A user interface 118 can be used to interact with the analyzer 102, such as to initiate analysis and view analysis results or alarms. The user interface 118 includes any suitable structure for providing information to a user and receiving information from the user. For example, the user interface 118 could represent a display device.
Although FIG. 1 illustrates one example of a vibration severity analysis system 100, various changes may be made to FIG. 1. For example, the system 100 could include any number of analyzers 102, machines 104, vibration transducers 106, threshold values 108, computing systems 110, and user interfaces 118. Also, the functional division shown in FIG. 1 is for illustration only. Various components in FIG. 1 could be combined, further subdivided, or omitted and additional components could be added according to particular needs. For instance, the computing system 110 could be integrated into the user interface 118. In addition, the machine 104 could have any suitable structure with any number and arrangement of other machines.
FIG. 2 illustrates example threshold values used by a vibration severity analyzer to normalize vibrational signatures according to this disclosure. In particular, FIG. 2 illustrates a chart 200 showing several specified threshold values that may be used by the analyzer 102 of FIG. 1 to normalize vibrational signatures. The chart 200 indicates specified threshold values determined according to the International Organization for Standardization (ISO) 10816 specification. This specification establishes the general conditions and procedures for measurement and evaluation of vibrations using measurements made on non-moving (static) parts of machines. This specification also provides general evaluation criteria related to both operational monitoring and acceptance testing established primarily with regard to securing reliable long-term operation of the machine. Although specified threshold values determined according to the ISO 10816 specification are described here, any specified threshold values may be used as determined in any suitable manner.
The specified threshold values of the ISO 10816 specification are categorized according to the type of machine being analyzed. In particular, the ISO 10816 specification specifies four different types of machines, namely small machines (Class I), medium machines (Class II), and large machines including those having rigid supports (Class III) and less rigid supports (Class IV). Within each type are several threshold values representing minimum levels of vibrational energy that may be exhibited by its respective type of machine to maintain a certain operational status level.
+-------+
- _PROBLEMS TO SOLVE_
A. In the passage on vibration severity analysis, which specification determines the threshold values shown in chart 200?
B. Rewrite the section of the passage on vibration severity analysis that opens with the words containing "The specified threshold" and closes with "operational status level.", putting "mid-sized machines" in place of "medium machines".
C. Carry on the passage on vibration severity analysis from its last sentence.

[Element lookup records]
+-------+
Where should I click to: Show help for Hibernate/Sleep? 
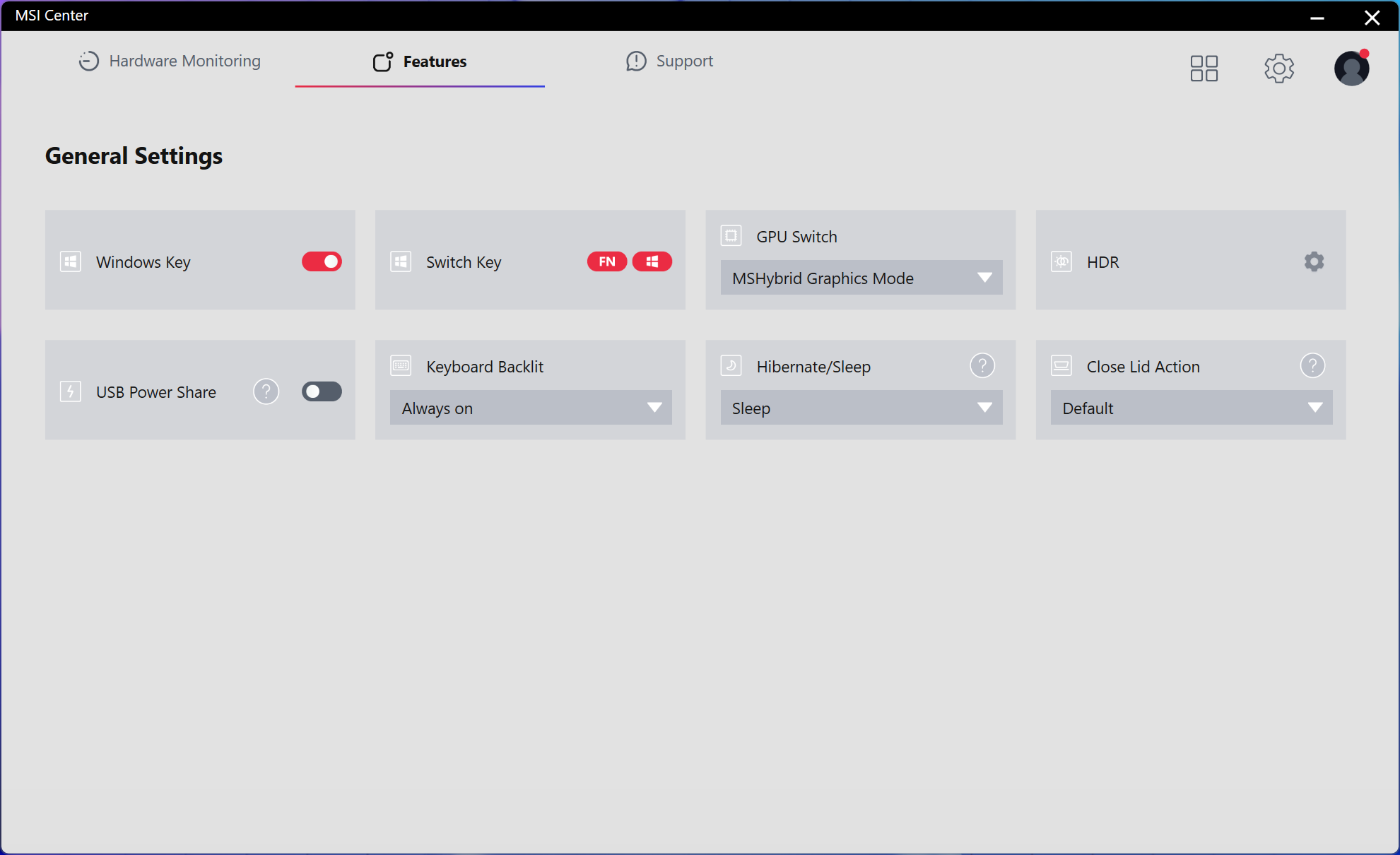(x=982, y=366)
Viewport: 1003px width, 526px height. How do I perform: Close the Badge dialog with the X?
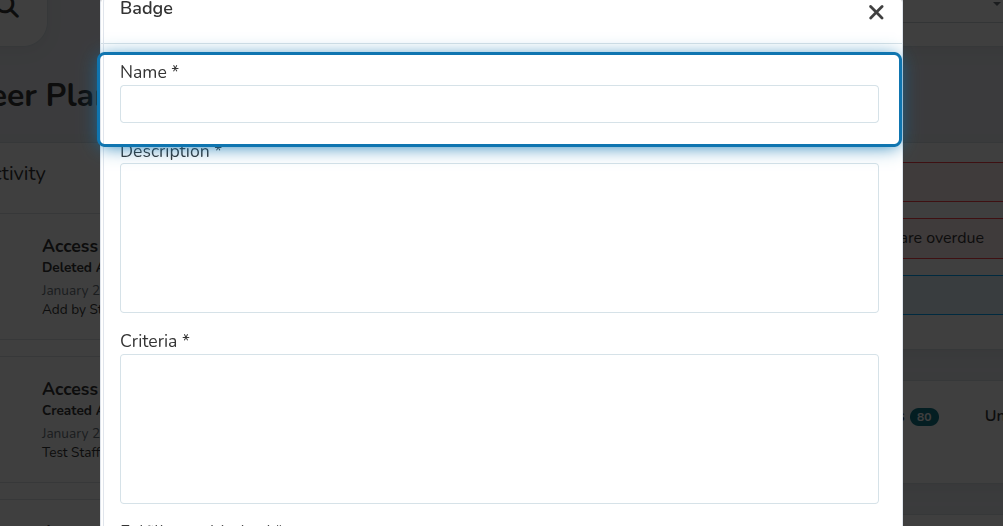[x=876, y=12]

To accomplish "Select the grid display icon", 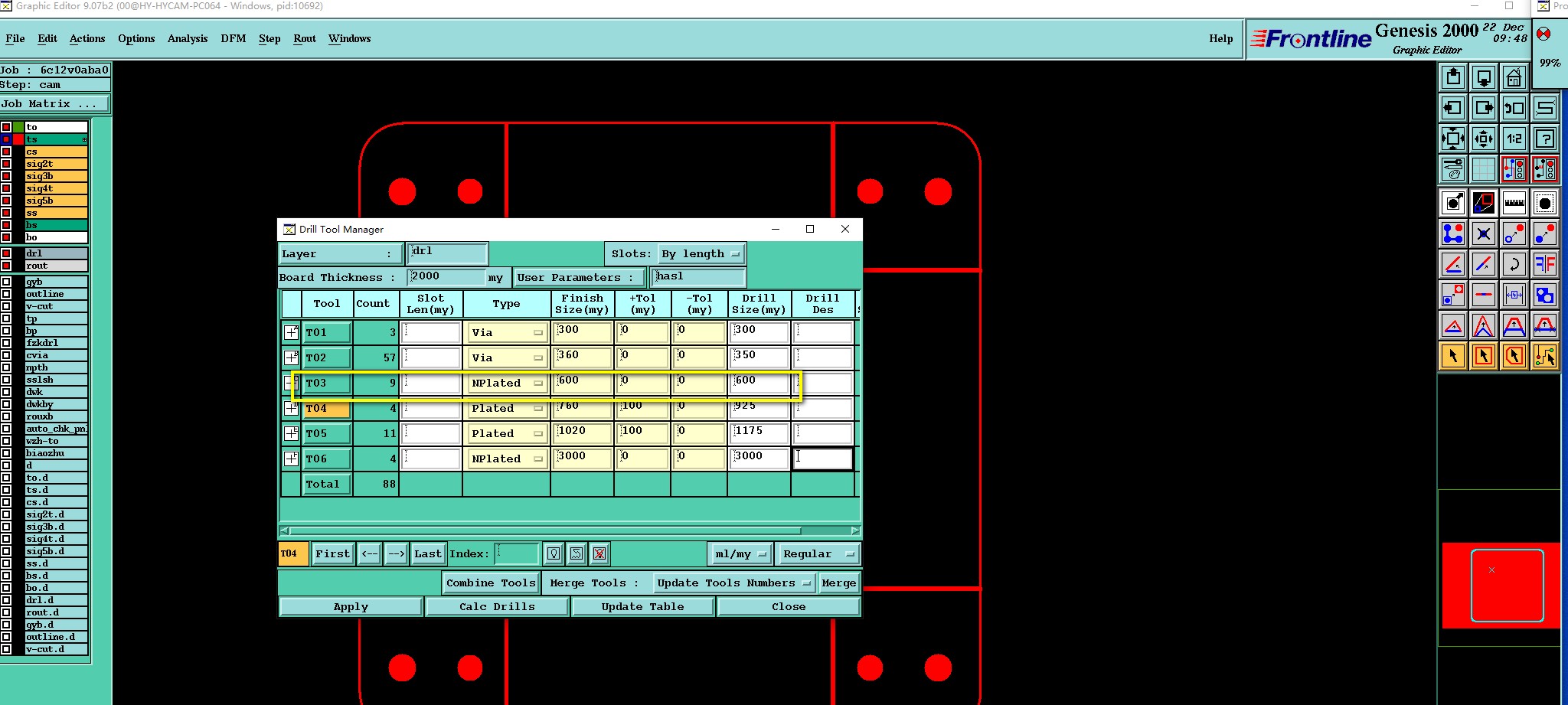I will click(x=1483, y=169).
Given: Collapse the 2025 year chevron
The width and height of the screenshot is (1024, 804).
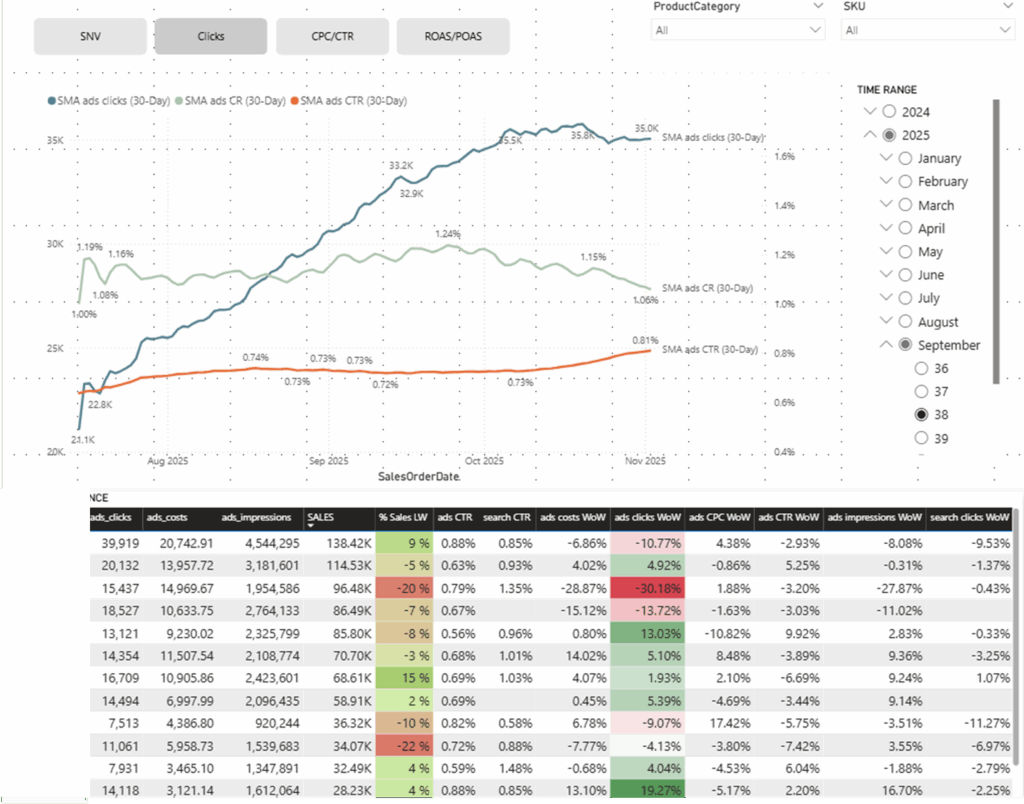Looking at the screenshot, I should [x=870, y=135].
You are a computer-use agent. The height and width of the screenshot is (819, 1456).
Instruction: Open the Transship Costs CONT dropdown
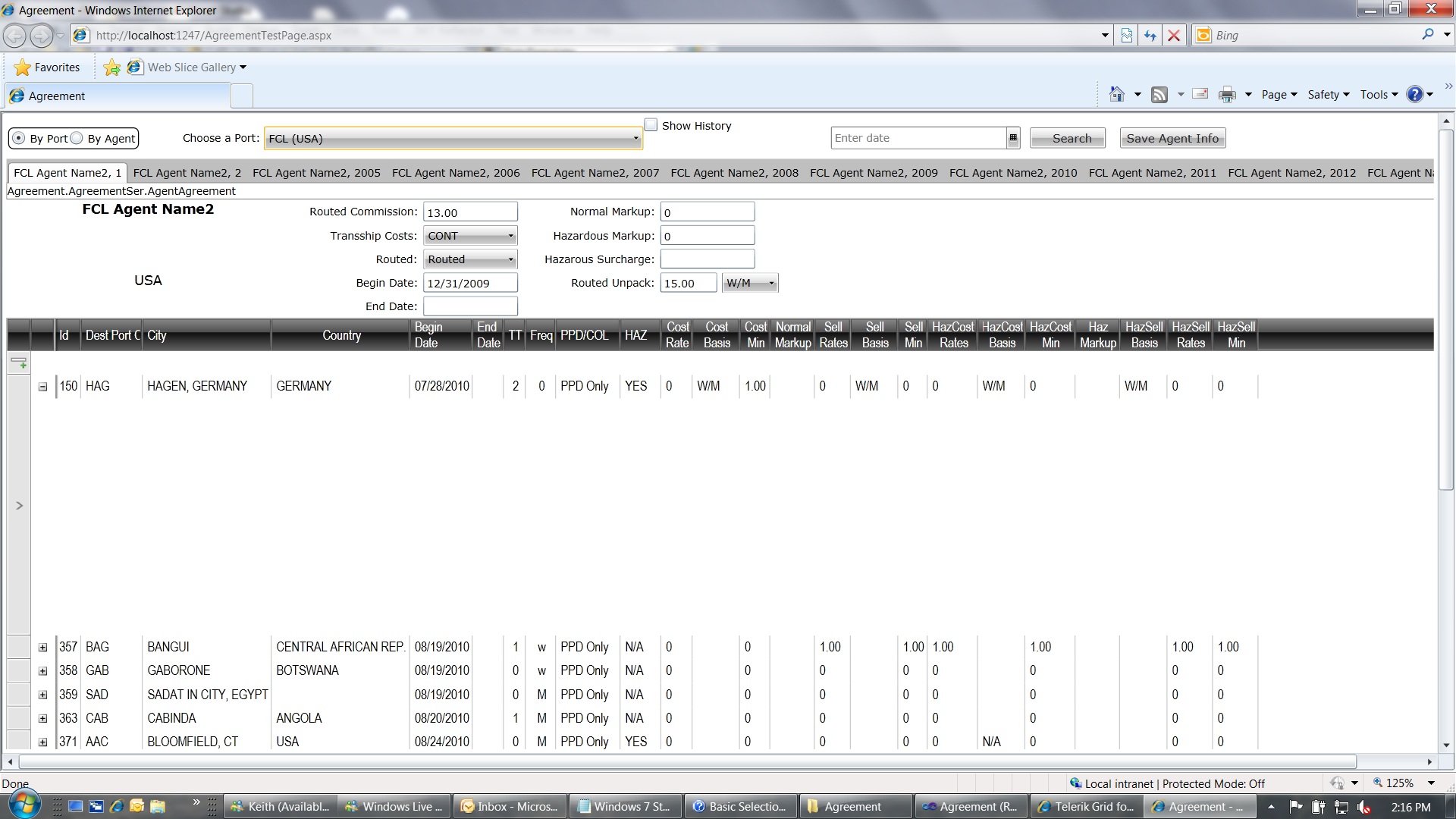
+-------+
- _RESULTS FOR THE EXERCISE_
A. The International Organization for Standardization (ISO) 10816 specification.

B.
The specified threshold values of the ISO 10816 specification are categorized according to the type of machine being analyzed. In particular, the ISO 10816 specification specifies four different types of machines, namely small machines (Class I), mid-sized machines (Class II), and large machines including those having rigid supports (Class III) and less rigid supports (Class IV). Within each type are several threshold values representing minimum levels of vibrational energy that may be exhibited by its respective type of machine to maintain a certain operational status level.

C.
As shown in FIG. 2, operational status levels may include good, satisfactory, unsatisfactory, and unacceptable operational status levels. For example, a medium-sized machine may operate satisfactorily if it generates less than 2.80 millimeters/second of root-mean-squared (RMS) vibrational energy or less than 0.16 inches/second peak vibrational energy. As another example, a medium-sized machine may operate unacceptably if it generates more than 7.10 millimeters/second of RMS vibrational energy or more than 0.40 inches/second peak vibrational energy. For purposes of this disclosure, the specified threshold values associated with the boundary between satisfactory and unsatisfactory levels are considered as the specified threshold value used by the analyzer 102.
Although FIG. 2 illustrates examples of threshold values used by the vibration severity analyzer 102 to normalize vibrational signatures, various changes may be made to FIG. 2. For example, any desired threshold values from any suitable sources may be used.
FIG. 3 illustrates example root-mean-squared (RMS) values of a fan analyzed by a vibration severity analyzer according to this disclosure. In particular, FIG. 3 illustrates an example graph 300 showing measured overall RMS values of a fan that may be computed by the system 100 of FIG. 1. As shown here, the fan exhibits relatively high vibration (baseline vibration) at the earliest recorded date. The particular fan from which the overall RMS vibrational energy values are generated is a 50 horsepower (HP) fan, which according to the ISO 10816 specification is a medium-sized machine. As such, the graph 300 includes various regions indicating the estimated operational status levels for the fan. For example, region 1 indicates a satisfactory operational status of the fan in which vibrational energy levels are less than 0.11 RMS inches/second (corresponding to 2.80 millimeters/second) as shown in the ISO 10816 graph of FIG. 2. Region 2 indicates an unsatisfactory operational status of the fan in which vibrational energy levels greater than region 1 and less than 0.28 RMS inches/second (corresponding to 7.10 millimeters/second) as shown in the ISO 10816 graph. Region 3 indicates an unacceptable operational status of the fan in which vibrational energy levels are greater than that of region 2.
The measured overall RMS values in FIG. 3 span a nine-month period of time. As shown here, the initial recorded overall RMS value is approximately 0.13 inches/second, a value that lies within the unsatisfactory region 2 according to the specified threshold values established by the ISO 10816 specification. Thus, in spite of the fan being in a good known operational state, baseline RMS values initially obtained for the fan indicate that the fan is operating improperly.
According to the teachings of this disclosure, the initial baseline measurements may be normalized with a specified threshold value such that deviations may be compensated for in the initial baseline signature measurements. In some embodiments, the specified threshold value may be obtained from a specification issued by a standards organization, such as the ISO 10816 specification. For example, the baseline signature measurements may be normalized according to the formula:
$ISOChartScaleFactor = \frac{{OverallRMS}_{BaselineSignal}}{{ThresholdRMS}_{ISOChart 10816}} .$
In other embodiments, the specified threshold value may be obtained from averaged values of baseline measurements of multiple machines having a type that is the same as or similar to the type of machine being analyzed. For example, given the 50 HP fan described above, baseline vibration measurements from other fans having the same or similar capacity may be recorded and averaged together in order to derive a specified threshold value from which subsequent vibration measurements may be normalized. Any number of other fans may be used to determine an average specified threshold value. As a general rule, the level of precision may increase as the quantity of baseline vibration measurements correspondingly increases.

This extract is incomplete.